• [Textauszug]

——

Städte, Kommunen und Kreise, die im Land solche Betreuungseinrichtungen betreiben, halten die Pläne für unbezahlbar und schlugen schon vor dem Bundestagsbeschluss Alarm. Der Rechtsanspruch auf Ganztagsbetreuung für Grundschüler sei "in Baden-Württemberg auf absehbare Zeit nicht realisierbar", warnten sie. "Bei den Eltern werden Erwartungen geweckt, die man nicht realistisch erfüllen kann." Gemeindetags-Präsident Steffen Jäger begrüßte Kretschmanns Ankündigung, den Vermittlungsausschuss anrufen zu wollen. "Allein für die Kommunen in Baden-Württemberg erwarten wir nach Daten des Deutschen Jugendinstituts jährliche Kosten in Höhe von 817 Millionen Euro Kosten für Personal und Räume", sagte der Gemeindetags-Präsident.

Das größte Problem sei der Fachkräftemangel. "Wir suchen schon heute händeringend Erzieherinnen und Erzieher für Kindergärten und Kitas. Es wird nicht möglich sein, die dortigen Engpässe zu bewältigen und gleichzeitig noch viel mehr zusätzliche Fachkräfte für die schulische Betreuung zu finden", prophezeiten die Kommunen. Auch gebe es noch keinen für sie tragbaren Finanzierungsvorschlag: weder für den Ausbau noch für laufende Kosten.

——

• [Extrahierte Daten]
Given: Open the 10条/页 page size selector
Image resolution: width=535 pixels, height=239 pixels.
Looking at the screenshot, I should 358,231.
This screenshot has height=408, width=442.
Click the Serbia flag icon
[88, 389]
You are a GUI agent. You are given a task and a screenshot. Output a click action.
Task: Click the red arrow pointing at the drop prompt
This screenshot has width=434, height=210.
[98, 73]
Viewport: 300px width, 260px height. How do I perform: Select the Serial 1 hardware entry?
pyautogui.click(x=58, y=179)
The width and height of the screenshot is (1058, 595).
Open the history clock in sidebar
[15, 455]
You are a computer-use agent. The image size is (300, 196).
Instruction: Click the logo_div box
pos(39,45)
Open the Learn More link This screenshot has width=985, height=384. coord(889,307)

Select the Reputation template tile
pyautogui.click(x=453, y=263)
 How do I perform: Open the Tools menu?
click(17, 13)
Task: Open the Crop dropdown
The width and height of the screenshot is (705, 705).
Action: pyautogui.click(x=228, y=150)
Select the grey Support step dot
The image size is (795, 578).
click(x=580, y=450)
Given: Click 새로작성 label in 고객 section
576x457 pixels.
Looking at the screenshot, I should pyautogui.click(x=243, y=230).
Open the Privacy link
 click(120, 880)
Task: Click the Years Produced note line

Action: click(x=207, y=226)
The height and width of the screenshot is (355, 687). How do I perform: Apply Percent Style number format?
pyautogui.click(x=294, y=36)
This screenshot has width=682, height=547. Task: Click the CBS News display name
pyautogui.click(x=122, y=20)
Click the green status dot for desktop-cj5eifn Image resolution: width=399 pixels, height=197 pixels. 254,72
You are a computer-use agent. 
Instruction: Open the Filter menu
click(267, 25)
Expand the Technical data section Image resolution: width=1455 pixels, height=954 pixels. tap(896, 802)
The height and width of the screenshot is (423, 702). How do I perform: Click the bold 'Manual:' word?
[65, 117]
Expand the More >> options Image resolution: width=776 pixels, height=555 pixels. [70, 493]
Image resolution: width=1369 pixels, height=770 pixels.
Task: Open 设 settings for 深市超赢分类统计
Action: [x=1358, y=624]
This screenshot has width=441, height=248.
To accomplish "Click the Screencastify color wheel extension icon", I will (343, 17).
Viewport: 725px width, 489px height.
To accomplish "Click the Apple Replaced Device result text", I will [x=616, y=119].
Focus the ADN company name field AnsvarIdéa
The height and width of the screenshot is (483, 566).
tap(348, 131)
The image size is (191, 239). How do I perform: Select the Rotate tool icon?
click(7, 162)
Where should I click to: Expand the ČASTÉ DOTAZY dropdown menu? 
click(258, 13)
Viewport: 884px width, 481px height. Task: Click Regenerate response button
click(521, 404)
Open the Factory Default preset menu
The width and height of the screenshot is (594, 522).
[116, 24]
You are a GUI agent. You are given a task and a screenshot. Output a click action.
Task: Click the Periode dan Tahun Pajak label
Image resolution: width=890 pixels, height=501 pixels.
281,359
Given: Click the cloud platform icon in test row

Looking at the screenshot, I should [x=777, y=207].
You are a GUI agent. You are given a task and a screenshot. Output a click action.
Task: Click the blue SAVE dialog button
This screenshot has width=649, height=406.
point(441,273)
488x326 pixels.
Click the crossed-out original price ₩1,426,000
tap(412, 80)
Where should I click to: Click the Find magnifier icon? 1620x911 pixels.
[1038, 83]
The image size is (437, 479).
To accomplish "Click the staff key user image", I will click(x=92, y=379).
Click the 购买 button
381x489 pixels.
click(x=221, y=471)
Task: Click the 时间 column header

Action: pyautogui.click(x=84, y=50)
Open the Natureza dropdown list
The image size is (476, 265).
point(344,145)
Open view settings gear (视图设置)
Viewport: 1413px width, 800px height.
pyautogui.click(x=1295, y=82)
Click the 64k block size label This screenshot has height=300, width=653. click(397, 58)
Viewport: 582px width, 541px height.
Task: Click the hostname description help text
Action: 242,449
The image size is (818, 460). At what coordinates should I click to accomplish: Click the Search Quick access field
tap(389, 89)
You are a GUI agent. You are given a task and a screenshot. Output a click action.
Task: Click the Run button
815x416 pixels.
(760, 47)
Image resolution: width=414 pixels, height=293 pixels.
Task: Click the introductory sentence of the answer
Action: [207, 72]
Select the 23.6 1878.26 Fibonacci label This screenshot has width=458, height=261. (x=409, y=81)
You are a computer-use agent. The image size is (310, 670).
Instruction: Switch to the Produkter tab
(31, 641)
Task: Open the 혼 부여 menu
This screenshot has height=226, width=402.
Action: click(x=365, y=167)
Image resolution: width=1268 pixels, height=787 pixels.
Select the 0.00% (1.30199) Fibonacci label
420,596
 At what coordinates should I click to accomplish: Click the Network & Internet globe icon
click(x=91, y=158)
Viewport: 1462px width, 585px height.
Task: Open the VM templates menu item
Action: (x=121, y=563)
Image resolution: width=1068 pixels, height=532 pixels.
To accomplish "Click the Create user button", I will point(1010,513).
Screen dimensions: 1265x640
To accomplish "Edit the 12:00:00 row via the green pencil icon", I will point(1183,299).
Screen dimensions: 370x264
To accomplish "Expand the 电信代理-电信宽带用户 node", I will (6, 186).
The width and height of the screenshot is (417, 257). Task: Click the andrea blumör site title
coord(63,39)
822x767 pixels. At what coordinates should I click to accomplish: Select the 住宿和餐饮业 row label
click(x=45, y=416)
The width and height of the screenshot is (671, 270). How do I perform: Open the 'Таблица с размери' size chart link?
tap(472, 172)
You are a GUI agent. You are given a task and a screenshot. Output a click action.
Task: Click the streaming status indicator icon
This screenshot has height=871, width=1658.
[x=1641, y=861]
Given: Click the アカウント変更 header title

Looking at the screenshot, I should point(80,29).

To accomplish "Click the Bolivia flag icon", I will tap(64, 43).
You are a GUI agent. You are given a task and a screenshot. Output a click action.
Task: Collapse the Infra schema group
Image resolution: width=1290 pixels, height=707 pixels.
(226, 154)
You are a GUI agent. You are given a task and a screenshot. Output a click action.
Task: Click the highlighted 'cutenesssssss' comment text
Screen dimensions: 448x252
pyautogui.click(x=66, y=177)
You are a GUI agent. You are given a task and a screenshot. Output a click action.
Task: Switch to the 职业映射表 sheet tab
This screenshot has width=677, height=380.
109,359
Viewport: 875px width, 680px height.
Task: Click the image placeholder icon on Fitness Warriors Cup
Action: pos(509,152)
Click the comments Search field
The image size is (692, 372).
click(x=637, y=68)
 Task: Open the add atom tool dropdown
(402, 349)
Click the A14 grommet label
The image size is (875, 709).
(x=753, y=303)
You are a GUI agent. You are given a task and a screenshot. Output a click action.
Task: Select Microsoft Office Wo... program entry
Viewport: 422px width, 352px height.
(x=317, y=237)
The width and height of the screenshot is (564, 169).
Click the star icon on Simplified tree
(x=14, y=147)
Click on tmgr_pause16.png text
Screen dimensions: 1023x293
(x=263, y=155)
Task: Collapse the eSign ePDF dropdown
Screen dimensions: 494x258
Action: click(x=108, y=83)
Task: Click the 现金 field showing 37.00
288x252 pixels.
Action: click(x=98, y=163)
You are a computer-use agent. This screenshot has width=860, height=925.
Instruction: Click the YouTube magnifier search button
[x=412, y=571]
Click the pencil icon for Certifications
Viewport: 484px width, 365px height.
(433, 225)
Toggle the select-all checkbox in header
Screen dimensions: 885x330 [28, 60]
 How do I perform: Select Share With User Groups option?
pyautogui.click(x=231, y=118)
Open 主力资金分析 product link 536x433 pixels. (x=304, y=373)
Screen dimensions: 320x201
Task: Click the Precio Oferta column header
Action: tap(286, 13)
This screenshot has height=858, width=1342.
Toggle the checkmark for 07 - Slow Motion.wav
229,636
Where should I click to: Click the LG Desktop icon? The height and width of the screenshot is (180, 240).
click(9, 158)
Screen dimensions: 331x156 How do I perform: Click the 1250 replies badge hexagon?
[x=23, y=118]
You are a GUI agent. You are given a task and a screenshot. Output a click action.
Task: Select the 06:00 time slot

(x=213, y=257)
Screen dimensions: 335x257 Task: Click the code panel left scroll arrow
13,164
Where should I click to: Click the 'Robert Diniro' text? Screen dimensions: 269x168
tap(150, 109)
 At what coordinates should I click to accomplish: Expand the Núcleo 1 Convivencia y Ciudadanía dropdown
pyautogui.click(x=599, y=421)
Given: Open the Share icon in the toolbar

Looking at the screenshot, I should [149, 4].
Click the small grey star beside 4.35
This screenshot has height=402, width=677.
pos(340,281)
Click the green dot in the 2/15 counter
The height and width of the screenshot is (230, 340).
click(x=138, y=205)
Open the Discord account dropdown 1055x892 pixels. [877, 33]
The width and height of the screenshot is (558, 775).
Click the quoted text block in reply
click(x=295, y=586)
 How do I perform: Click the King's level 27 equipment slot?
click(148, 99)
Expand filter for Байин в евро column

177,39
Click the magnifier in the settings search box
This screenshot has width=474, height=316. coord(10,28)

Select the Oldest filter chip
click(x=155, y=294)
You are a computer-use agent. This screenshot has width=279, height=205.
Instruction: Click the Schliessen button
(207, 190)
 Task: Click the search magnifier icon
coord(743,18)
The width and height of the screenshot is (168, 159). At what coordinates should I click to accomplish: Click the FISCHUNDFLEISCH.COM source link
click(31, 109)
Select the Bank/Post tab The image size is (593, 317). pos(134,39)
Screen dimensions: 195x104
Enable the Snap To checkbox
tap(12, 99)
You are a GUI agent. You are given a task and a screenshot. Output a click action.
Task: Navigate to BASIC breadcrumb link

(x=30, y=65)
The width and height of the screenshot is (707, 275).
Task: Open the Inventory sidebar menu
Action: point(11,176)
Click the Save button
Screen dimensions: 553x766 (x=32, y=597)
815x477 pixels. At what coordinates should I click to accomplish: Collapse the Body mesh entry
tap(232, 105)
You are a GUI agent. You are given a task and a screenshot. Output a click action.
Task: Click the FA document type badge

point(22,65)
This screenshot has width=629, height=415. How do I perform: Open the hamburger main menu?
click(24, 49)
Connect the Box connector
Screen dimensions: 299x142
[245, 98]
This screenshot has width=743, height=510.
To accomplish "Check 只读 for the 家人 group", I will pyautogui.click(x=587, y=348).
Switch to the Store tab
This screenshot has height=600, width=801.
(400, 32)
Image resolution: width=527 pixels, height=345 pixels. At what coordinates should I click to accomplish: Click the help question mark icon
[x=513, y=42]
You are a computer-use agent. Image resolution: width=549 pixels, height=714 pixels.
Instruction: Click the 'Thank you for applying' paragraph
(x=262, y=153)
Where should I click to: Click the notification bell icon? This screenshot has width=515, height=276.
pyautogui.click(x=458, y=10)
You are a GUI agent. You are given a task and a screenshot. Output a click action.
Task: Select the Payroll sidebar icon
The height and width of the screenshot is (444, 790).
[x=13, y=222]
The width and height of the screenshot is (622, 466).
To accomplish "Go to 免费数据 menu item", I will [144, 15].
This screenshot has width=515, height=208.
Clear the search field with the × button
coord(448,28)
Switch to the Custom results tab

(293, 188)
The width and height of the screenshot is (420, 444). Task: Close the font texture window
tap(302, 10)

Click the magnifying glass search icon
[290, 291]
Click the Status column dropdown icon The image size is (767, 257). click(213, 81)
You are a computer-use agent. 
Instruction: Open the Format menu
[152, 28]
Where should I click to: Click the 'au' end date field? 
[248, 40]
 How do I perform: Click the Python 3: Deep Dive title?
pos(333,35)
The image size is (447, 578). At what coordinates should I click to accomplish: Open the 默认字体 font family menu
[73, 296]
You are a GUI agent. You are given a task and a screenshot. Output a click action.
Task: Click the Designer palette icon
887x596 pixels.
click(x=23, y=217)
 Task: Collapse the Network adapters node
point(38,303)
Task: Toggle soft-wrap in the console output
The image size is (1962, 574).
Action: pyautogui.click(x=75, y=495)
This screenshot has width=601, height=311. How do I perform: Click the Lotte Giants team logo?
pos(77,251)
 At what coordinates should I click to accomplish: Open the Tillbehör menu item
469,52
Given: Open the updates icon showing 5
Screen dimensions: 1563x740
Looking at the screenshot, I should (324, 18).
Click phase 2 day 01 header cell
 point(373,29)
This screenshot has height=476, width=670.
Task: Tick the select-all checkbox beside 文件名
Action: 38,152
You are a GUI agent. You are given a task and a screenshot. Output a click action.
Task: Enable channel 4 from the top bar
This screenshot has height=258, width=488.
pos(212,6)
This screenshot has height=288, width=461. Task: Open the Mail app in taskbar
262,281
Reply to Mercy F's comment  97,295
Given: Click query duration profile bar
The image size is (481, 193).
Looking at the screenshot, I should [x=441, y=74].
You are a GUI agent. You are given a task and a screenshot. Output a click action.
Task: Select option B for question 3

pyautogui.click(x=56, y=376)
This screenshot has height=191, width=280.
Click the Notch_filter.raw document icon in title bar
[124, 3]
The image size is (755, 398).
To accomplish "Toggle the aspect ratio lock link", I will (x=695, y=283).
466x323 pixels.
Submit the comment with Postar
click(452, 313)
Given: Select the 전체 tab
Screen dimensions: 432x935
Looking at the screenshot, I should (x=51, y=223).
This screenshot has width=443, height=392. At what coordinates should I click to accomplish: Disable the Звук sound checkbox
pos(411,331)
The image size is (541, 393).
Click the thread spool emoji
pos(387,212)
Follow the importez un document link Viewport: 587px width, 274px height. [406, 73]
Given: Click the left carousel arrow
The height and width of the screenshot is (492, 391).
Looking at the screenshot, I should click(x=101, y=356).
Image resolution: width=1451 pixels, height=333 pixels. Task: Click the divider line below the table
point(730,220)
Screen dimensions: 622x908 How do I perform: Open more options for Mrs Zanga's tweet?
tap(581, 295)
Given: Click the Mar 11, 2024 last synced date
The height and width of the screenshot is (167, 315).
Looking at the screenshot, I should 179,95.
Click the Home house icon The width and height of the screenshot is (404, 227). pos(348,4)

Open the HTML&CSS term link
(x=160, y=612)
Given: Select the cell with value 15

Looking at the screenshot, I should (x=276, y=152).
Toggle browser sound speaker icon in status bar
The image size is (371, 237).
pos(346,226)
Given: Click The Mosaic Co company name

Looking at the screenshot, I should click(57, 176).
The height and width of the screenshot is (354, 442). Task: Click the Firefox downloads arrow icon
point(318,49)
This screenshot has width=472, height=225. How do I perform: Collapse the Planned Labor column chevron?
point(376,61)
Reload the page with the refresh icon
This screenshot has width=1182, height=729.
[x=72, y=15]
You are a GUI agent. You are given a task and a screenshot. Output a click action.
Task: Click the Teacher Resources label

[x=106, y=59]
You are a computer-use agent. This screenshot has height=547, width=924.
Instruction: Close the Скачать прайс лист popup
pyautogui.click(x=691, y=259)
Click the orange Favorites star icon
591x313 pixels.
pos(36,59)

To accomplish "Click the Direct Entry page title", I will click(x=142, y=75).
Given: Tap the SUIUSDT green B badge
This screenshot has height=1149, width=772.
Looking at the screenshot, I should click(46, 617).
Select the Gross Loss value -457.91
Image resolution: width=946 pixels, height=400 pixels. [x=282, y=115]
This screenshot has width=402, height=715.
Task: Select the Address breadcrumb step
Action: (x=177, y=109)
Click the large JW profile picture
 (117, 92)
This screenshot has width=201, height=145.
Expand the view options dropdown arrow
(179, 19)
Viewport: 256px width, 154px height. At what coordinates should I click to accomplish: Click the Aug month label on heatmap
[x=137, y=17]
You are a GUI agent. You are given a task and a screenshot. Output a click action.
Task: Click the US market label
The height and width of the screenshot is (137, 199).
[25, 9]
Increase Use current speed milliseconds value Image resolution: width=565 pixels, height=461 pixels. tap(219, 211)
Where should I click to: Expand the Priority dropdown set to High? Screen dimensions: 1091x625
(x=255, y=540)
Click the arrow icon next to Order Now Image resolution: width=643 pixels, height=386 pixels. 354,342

——

• [Aufgabe 1] Was ist laut dem Textauszug über die Ganztagsbetreuung das größte Problem?
• [Aufgabe 2] Gib aus dem Textauszug die Stelle zwischen „Städte, Kommunen und“ und „sagte der Gemeindetags-Präsident.“ einschließlich dieser Wörter unverändert aus.

• [Schriftliche Lösung 1] Der Fachkräftemangel.

• [Schriftliche Lösung 2]
Städte, Kommunen und Kreise, die im Land solche Betreuungseinrichtungen betreiben, halten die Pläne für unbezahlbar und schlugen schon vor dem Bundestagsbeschluss Alarm. Der Rechtsanspruch auf Ganztagsbetreuung für Grundschüler sei "in Baden-Württemberg auf absehbare Zeit nicht realisierbar", warnten sie. "Bei den Eltern werden Erwartungen geweckt, die man nicht realistisch erfüllen kann." Gemeindetags-Präsident Steffen Jäger begrüßte Kretschmanns Ankündigung, den Vermittlungsausschuss anrufen zu wollen. "Allein für die Kommunen in Baden-Württemberg erwarten wir nach Daten des Deutschen Jugendinstituts jährliche Kosten in Höhe von 817 Millionen Euro Kosten für Personal und Räume", sagte der Gemeindetags-Präsident.